Thank you! Interesting words!


----------



## alicip

sorry66 said:


> Thank you! Interesting words!


You're welcome! 
Speaking of our "fare la vita del beato porco" do you think we could say "live as happy as a pig in mud"?


----------



## MR1492

theartichoke said:


> The trouble with "living high off the hog" as a translation for "fare la vita del beato porco," <snipped text> it lacks the "trust-fund brat" aspect that seems to belong to the "beato porco."



So much of this is subjective but I just don't get the disconnect you see here, theartichoke.  I'm not saying you are wrong since it is a matter of perception but a "trust fund brat" can live "high off the hog." I don't see where someone living "high off the hog" is necessarily about someone with a windfall of money.  It could be so but it isn't necessarily so.



alicip said:


> You're welcome!
> Speaking of our "fare la vita del beato porco" do you think we could say "live as happy as a pig in mud"?
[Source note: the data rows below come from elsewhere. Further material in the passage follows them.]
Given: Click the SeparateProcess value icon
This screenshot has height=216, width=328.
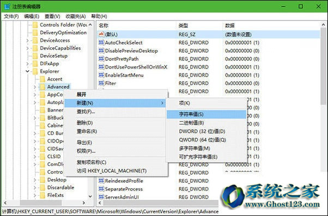Looking at the screenshot, I should pyautogui.click(x=101, y=189).
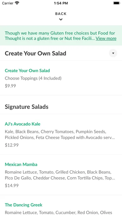Tap the gluten free notice banner text
Screen dimensions: 122x216
pos(60,36)
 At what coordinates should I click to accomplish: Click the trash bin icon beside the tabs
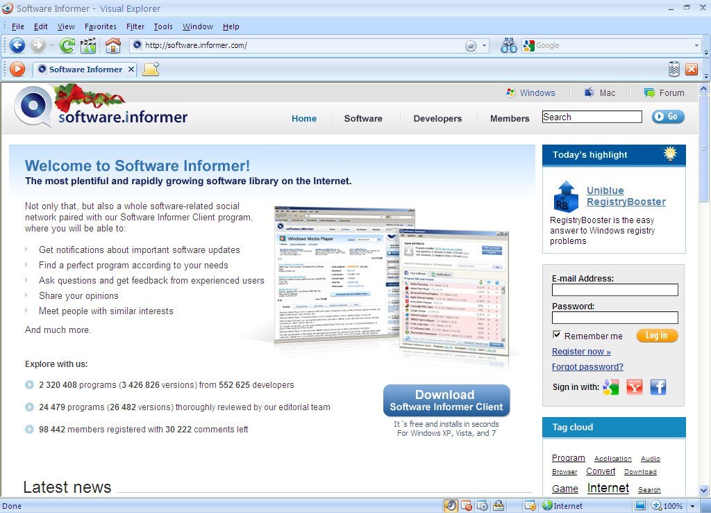(x=674, y=69)
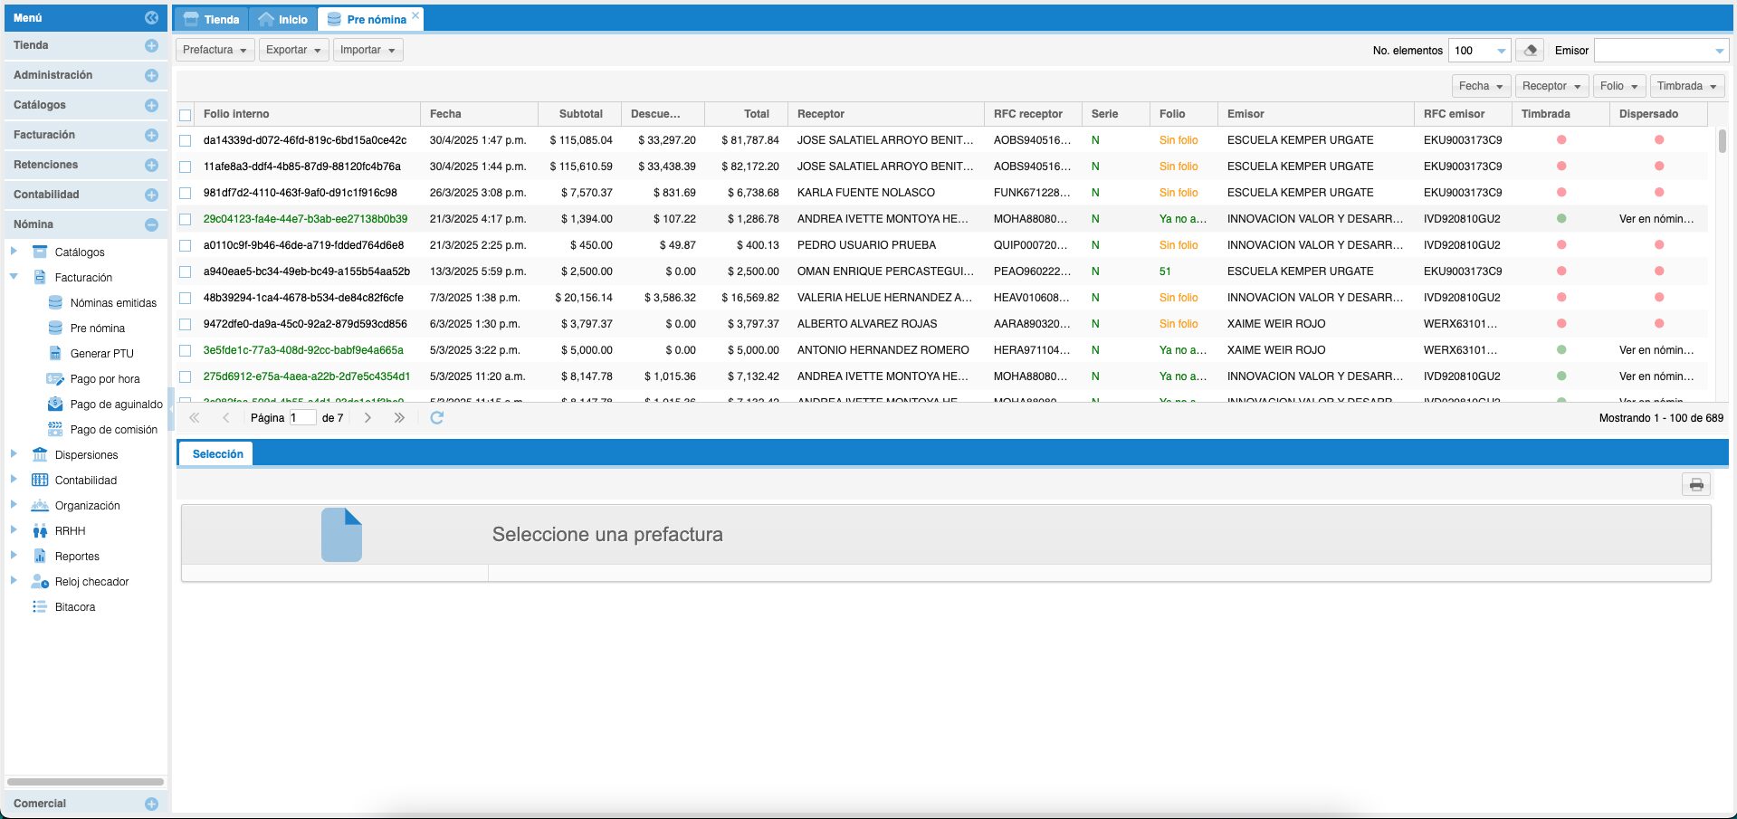The height and width of the screenshot is (819, 1737).
Task: Collapse the Menú sidebar with arrow icon
Action: point(151,17)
The more I think about this one, these two might be the two most similar in what they are trying to say.  

Phil


----------



## sorry66

But be like 'pigs in clover' isn't intended to be pejorative. I'm assuming 'happy as a pig in mud' is just a variant.
'Living high off the hog' is not a British expression and I'm unfamiliar with it but it doesn't sound like a criticism either.
Maybe my suggestions are wide off the mark but I thought we were aiming for pejorative /critical- that's what the first two posts suggest but then again I wasn't sure about the literal translation of "fare la vita del beato porco" I think I, initially, got the wrong end of the stick.
Is it just to 'have the life of a happy pig'?


----------



## alicip

To *sorry*:
The saying "*living off the fat of the land*" means to live well by taking advantage of the world's abundance and whatever the world has to offer. The expression implies living comfortably without too much hardship. Taking advantage of what the world has to offer can be understood in relation to any set of circumstances, ranging from an agrarian existence to the highest degree of modern affluence. *Sometimes the idiom also implies opulence, excess or laziness, but these are secondary connotations*.
Then we have:
*to live like fighting cocks = vivere da pascià, avere ogni ben di Dio
*


----------



## theartichoke

MR1492 said:


> So much of this is subjective but I just don't get the disconnect you see here, theartichoke.  I'm not saying you are wrong since it is a matter of perception but a "trust fund brat" can live "high off the hog." I don't see where someone living "high off the hog" is necessarily about someone with a windfall of money.  It could be so but it isn't necessarily so.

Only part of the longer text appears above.